A new life sciences VC firm officially launched on Thursday morning, a rarity in today’s funding environment.
Much of the money being pumped into life sciences venture funds in recent years has gone to veteran shops like ARCH Venture Partners and Omega Funds that have built dozens of startups over decades. Only a few new outlets like Cure Ventures and
Dimension
have popped up since the pandemic-fueled buzz faded.
In this case, one of the industry’s most well-known researchers is behind the new firm, alongside his son and other industry leaders.
Bob Langer, the MIT chemical engineering professor and co-founder of Moderna, is the executive chair of T.Rx Capital, which put together $77.5 million for its inaugural fund.
The firm’s managing partners are former Pear Therapeutics CEO Corey McCann, Michael Langer, Langer’s son and a former executive at Pear, and Kwesi Frimpong-Boateng, a former senior director of business development at Eli Lilly.
The firm, founded in 2023, initially had a bigger ambition for the inaugural fund.
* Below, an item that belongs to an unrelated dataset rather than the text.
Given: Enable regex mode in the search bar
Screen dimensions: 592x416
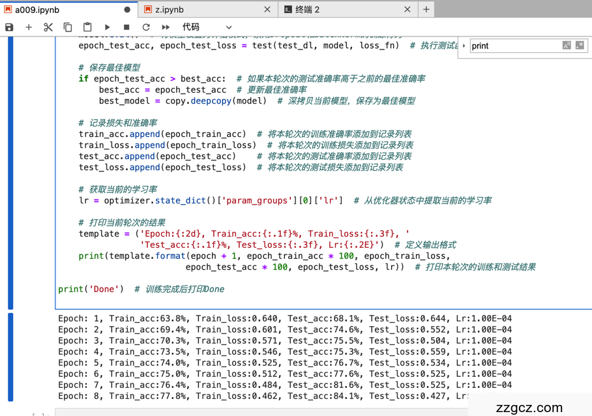Looking at the screenshot, I should (579, 46).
It had set a hard cap of $175 million, according to an SEC
filing
.
“This will be the full close. We made a deliberate decision to close the fund earlier — at $77.5 million — so that we could immediately start investing and take advantage of the market,” Michael Langer told
Endpoints News
.
He said now is a “really good time to be investing” since many startups have “more friendly valuations,” echoing a long-held notion that investing during a downturn is the best time to do so.
The Langer family has been an investor for many years. Bob Langer has co-founded more than 20 companies with the blue-chip firm Polaris Partners, according to the Polaris website. As a high schooler, the younger Langer interned at Polaris, he said.
In more recent years, the Langer’s operated a “family-associated investment firm” called Old Silver VC, which backed material science and digital health companies, among other startups.
The Langer’s and colleagues are now running a broader VC outfit at T.Rx, where they have an impressive roster of advisors. That includes Third Rock Ventures founder Mark Levin, former Pfizer Chief Medical Officer Freda Lewis-Hall, Boston Scientific co-founder John Abele, Voyager Therapeutics CEO Al Sandrock and former FDA chief counsel Peter Barton Hutt.
T.Rx plans to invest in about 12 to 15 startups across biotech, techbio and tech-enabled services, according to Michael Langer. This is where the firm’s name comes from. It’s a combination of ‘T’ for technology and ‘Rx’ for prescriptions.
The firm has already backed seven companies, all of which are based in the US, he said, and T.Rx could invest in other geographies in the future.
T.Rx generally writes checks of about $5 million to $10 million, mainly at the seed and Series A stage, and it aims to both incubate companies and invest in existing startups formed by other firms.
The search and evaluation process is quite broad. Over the past year, T.Rx has looked at about 1,500 opportunities, according to McCann. With their investment thesis, the team was able to “pretty easily disqualify 80% to 90%” of that big bucket, he said.
The company has broad interest that includes oncology, specialty psychiatry and neurology, and immunology, McCann said.
One of its investments has been in the burgeoning radiopharma space, which has attracted the interest of most big pharmas in recent years.
“We ran into a company that we felt was really uniquely generating new binding moieties to hopefully move from liquid tumors to solid tumors, which is the holy grail of that space,” McCann said.
Meanwhile, T.Rx built a company when the team noticed it wasn’t seeing any promising new treatments for intractable pain and chronic neurology conditions.
“We looked across the landscape of different MOAs [mechanisms of action] that were of interest and really didn’t see anything to be able to treat intractable pain in a way that we thought would be durable,” McCann said. “So there we started a NewCo from the ground up, brought in the biology and built with the founders.”